Measurement Of Hand-vibration Transmissibility By Non-contact Measurement Techniques
Free (open access)
P. Nataletti, N. Paone & L. Scalise
Background: Workers who use hand-held vibrating tools may experience finger blanching attacks due to episodic vasospasm in the digital vessels. In occupational medicine, the pathological consequences to the exposure to handtransmitted vibration are known as vibration induced white finger (VWF). In many cases, workers are recommended to use anti-vibration gloves and a standard procedure (ISO 10819) is used to test and qualify such anti-vibration gloves. Some problems and limits are known for what concerns the measurement and procedure proposed by this standard. Materials and methods: Hand-arm vibration transmissibility (ratio between rms acceleration on different points of the upper side of the hand and the handle rms acceleration) of 13 healthy subjects (main BMI: 24.3 [kg/m2]) was measured using a mono-axial accelerometer on the handle and a laser Doppler vibrometer on several points on the hand. The laser vibrometer eliminates any mass loading effect on the hand tissue. Seven single frequency excitations (rms acceleration amplitude: 3 m/s2 ) have been tested: 15, 20, 30, 50, 70, 90 and 110 Hz. Closed loop control of the handle acceleration is provided. Monitoring of the push force (50 ± 5.0 N) has been carried out during the test. Results: Transmissibility higher then one (1.54) has been measured at the tip of the fingers, especially for vibration frequencies lower then 70 Hz, while transmissibility lower then 1 (0.20) is reported on the hand knuckles for frequencies higher then 30 Hz. Conclusions: The measurement procedure presented a non-contact measurement of the vibration transmissibility of the human hand and in particular its spatial distribution over the hand. Keywords: hand vibration, transmissibility, laser Doppler vibrometry.

- _AVAILABLE DATA_:
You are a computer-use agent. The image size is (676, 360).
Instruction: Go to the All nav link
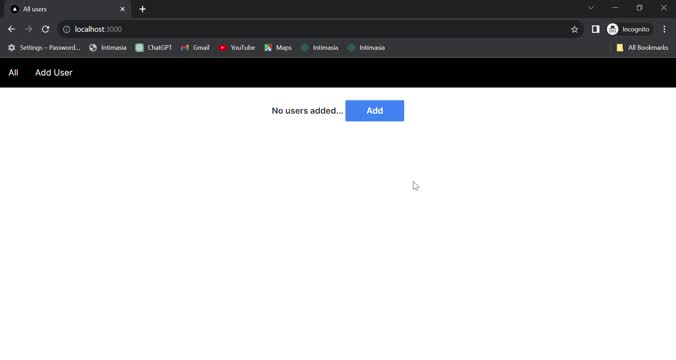click(x=13, y=73)
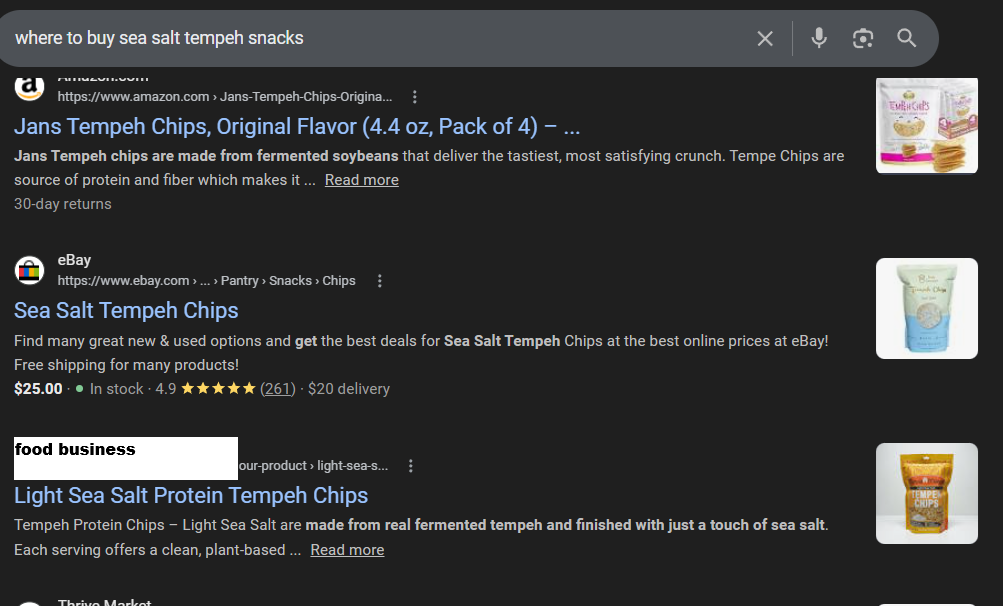
Task: Open Google Lens image search icon
Action: coord(863,39)
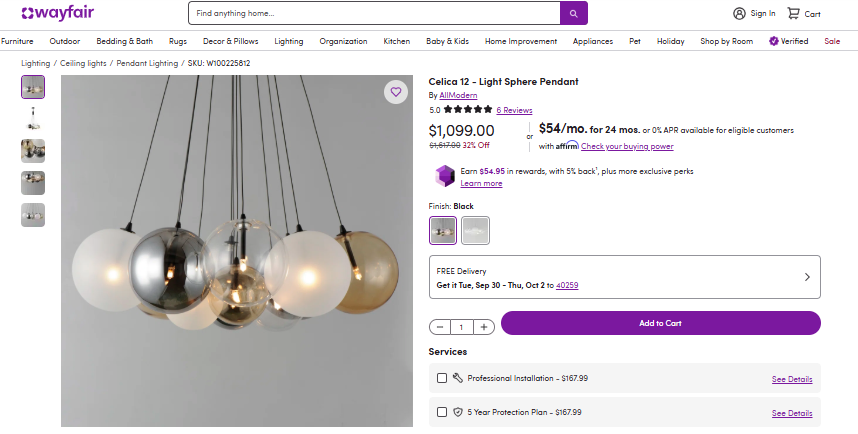Click the Find anything home search field
The width and height of the screenshot is (858, 434).
point(374,14)
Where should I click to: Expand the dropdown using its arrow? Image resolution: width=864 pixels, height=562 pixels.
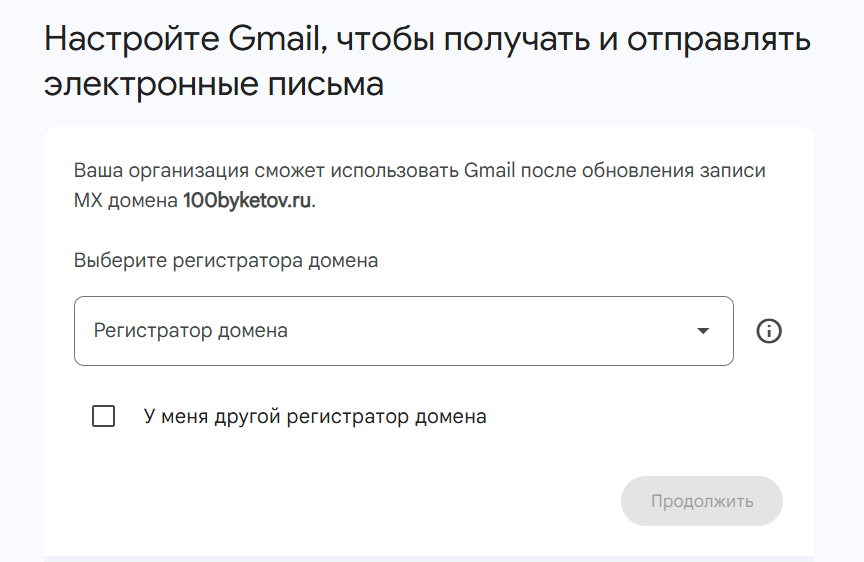coord(703,331)
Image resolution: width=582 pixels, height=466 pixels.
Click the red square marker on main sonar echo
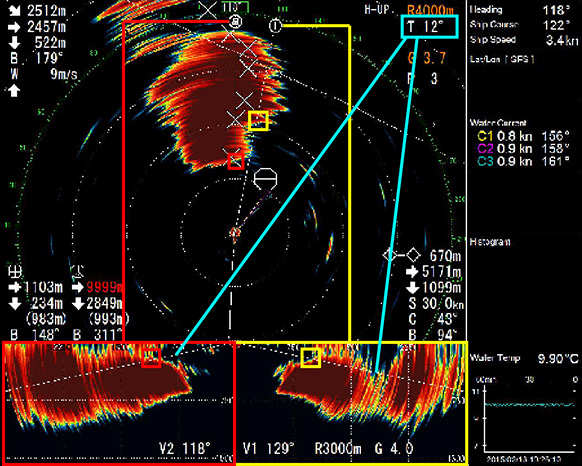(236, 162)
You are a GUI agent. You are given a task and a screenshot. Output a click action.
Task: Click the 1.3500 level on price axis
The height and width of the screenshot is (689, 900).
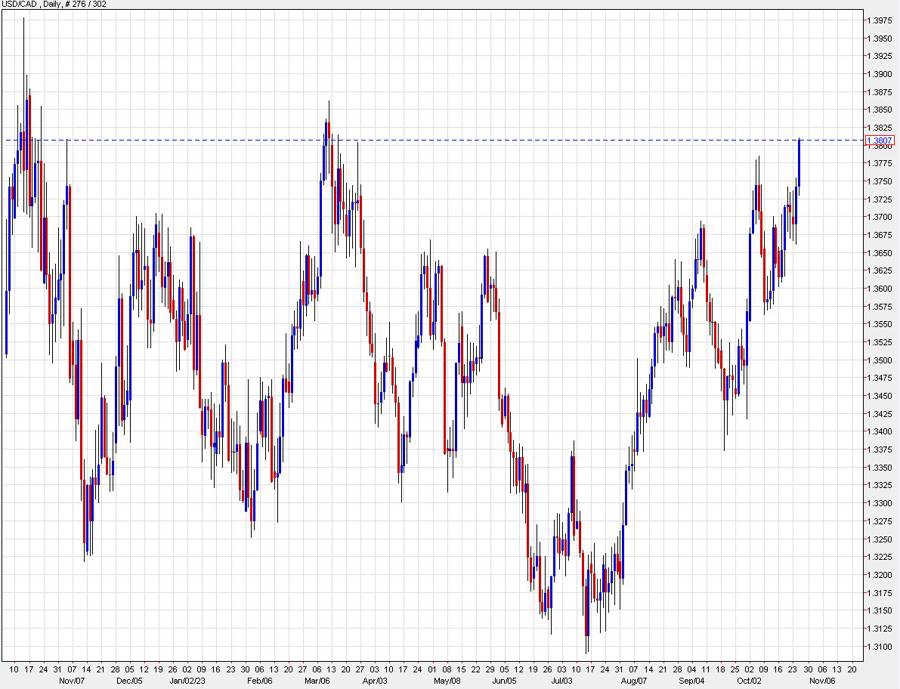tap(881, 360)
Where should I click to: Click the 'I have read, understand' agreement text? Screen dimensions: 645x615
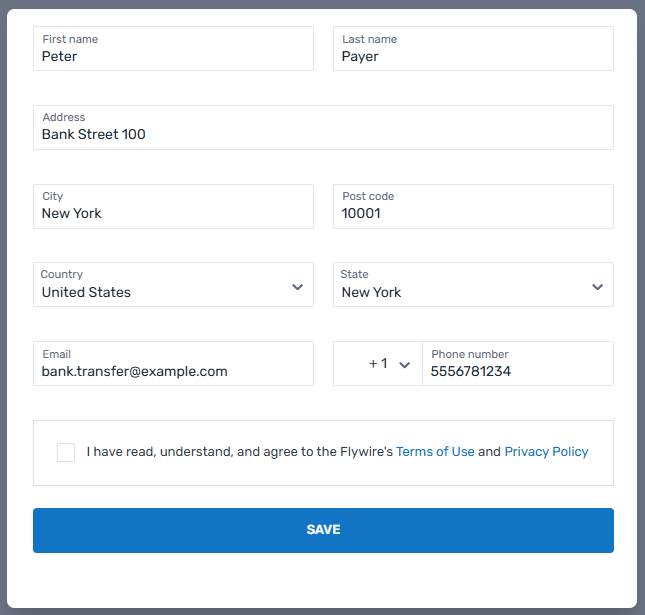pos(240,452)
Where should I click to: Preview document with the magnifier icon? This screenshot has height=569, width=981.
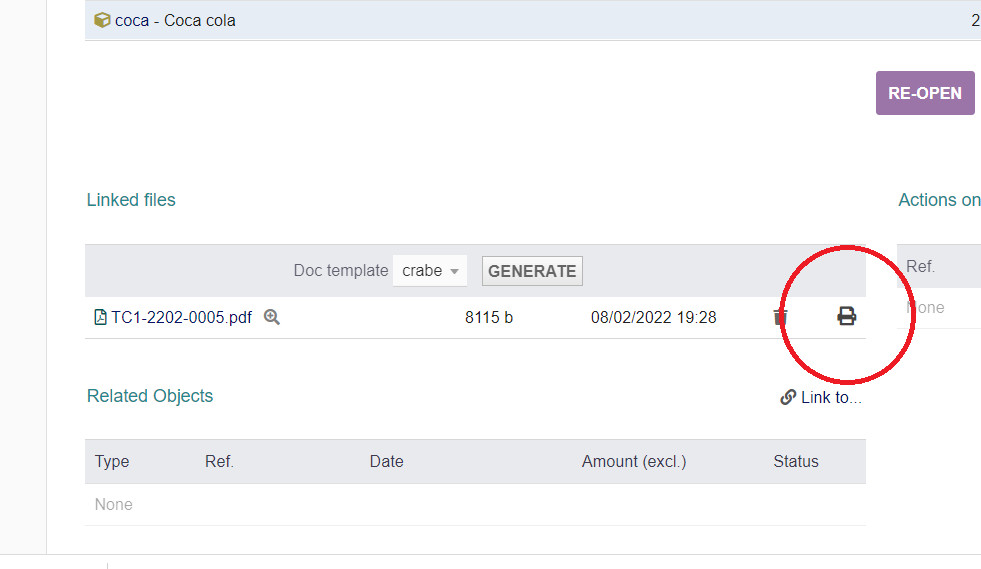coord(271,317)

- _EXERCISE GOAL_: From the abstract on hand-vibration transmissibility, list every single-frequency excitation that was tested.

- _FINAL ANSWER_: 15 Hz, 20 Hz, 30 Hz, 50 Hz, 70 Hz, 90 Hz, 110 Hz